5. Епифановский Герасим, матрос 1-й статьи, комендор 1-го разряда. Рана с обожением правой ключицы и рана мягких частей правого плеча.
6. Черемисов Капитон, матрос 2-й статьи. Рана правой голени в верхней трети с обнажением кости.
7. Бульба Нестер, матрос 2-й статьи. Значительный ушиб и незначительная рана мягких частей левого бедра.
8. Волченко Антон, матрос 1-й статьи. Рана покровов головы.
9. Костов Иван, матрос 2-й статьи. Ушиб и ссадина на плече и бедре.

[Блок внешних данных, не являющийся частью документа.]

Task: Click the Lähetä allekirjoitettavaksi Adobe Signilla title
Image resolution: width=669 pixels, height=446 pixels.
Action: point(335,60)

10. Погорелов Сидор, комендор 1-го разряда, матрос 1-й статьи. Рана в 1 сантиметр на середине плеча. Потеря слуха на левое ухо от оглушения разрывного снаряда.
11. Жижа Петр, матрос 2-й статьи. Ушибы: с правой стороны правой лопатки, ка обеих ягодицах и на наружной поверхности правого бедра.
1-го Балтийского флотского экипажа: 7
1. Кузнецов Степан, стрелок 1-го разряда, комендор 2-го разряда, матрос 2-й статьи. Поверхностная рана мягких частей правого бедра.
2. Каширский (упомянут выше).
3. Пушкарев (упомянут выше).
4. Устинов (упомянут выше).
5. Кичигин Трофим, стрелок 1-го разряда, матрос 1-й статьи. Рана подбородка.
6. Черняев Николай, гимнаст, матрос 1-й статьи. Ранки над и под левым глазом.
7. Крысов Тит, матрос 1-й статьи. Две ранки на тыльной поверхности правой кисти.
5-го Балтийского флотского экипажа: 1
1. Коршунов Влас. матрос 1-й стати. Раны пальцев руки.
6-го Балтийского флотского экипажа: 2
1. Прохоров Иван, минер 1-го разряда, матрос 1-й стати. Рана правого локтя в 1 сантиметр и ушиб спины.
2. Нефедов Федот, матрос 2-й статьи. Рана в 5 сантиметров диаметром на половине правой голени.
8-го Балтийского флотского экипажа: 1
1. Ефимов (упомянут выше).
в. Вольнонаемный 1
1. Спиридонов Сергей, лакей, мещанин города Богородска Тульской губернии. Глубокая рана правой голени, из которой вынут сегмент шрапнели.
Убитые были погребены, 13-го июля, на северной стороне в Севастополе, на Михайловском кладбище. Все раненые выздоровели за исключением Бульбы и Соченко, находящихся теперь в Николаевском морском госпитале, и Пушкарева, который в Севастопольском портовом лазарете.
Лейтенант Жеребко-Ротмистренко, не обративший вначале внимания на свою контузию в грудь от пролетевшего мимо снаряда, теперь начал страдать последствиями оной.